§ PROVIDED DATA
*** Block opens ***

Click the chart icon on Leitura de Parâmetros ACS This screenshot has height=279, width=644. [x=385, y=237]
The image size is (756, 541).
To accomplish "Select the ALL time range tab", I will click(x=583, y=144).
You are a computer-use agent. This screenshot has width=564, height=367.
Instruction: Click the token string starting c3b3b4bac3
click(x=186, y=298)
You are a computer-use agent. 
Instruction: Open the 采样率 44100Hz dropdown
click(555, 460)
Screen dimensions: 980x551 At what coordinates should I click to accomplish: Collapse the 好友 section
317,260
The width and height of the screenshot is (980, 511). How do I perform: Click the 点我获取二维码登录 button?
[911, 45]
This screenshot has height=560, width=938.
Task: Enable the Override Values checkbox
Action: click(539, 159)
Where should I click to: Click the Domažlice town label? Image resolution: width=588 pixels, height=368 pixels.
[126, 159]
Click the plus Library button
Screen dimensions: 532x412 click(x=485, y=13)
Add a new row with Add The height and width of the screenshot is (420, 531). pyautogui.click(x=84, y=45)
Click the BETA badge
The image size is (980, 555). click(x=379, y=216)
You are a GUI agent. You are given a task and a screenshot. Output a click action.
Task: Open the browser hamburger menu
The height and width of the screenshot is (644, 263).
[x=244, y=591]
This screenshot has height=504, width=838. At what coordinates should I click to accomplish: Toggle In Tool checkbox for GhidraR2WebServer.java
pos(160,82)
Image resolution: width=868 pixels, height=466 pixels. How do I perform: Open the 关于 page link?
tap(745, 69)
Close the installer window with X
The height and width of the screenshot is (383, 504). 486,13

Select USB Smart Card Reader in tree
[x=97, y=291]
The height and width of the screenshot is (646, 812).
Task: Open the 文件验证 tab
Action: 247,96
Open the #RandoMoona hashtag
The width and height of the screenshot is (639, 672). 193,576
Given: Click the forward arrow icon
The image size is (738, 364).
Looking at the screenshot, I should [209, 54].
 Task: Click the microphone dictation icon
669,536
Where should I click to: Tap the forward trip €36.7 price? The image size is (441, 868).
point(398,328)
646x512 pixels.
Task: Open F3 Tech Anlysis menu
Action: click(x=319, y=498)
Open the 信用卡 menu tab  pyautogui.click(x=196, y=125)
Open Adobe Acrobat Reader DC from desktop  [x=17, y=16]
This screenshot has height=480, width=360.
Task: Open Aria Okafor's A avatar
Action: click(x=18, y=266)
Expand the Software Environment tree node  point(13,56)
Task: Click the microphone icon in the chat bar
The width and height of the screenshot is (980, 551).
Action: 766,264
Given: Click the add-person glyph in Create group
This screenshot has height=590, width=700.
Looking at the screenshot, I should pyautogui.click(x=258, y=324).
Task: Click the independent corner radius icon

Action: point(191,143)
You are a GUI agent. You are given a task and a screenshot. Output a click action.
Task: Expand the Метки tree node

*** Block closes ***

§ PROBLEM REQUIREMENTS
Your answer must be the number of lines above that contain the word "node", stated alone.

§ TASK SOLUTION
2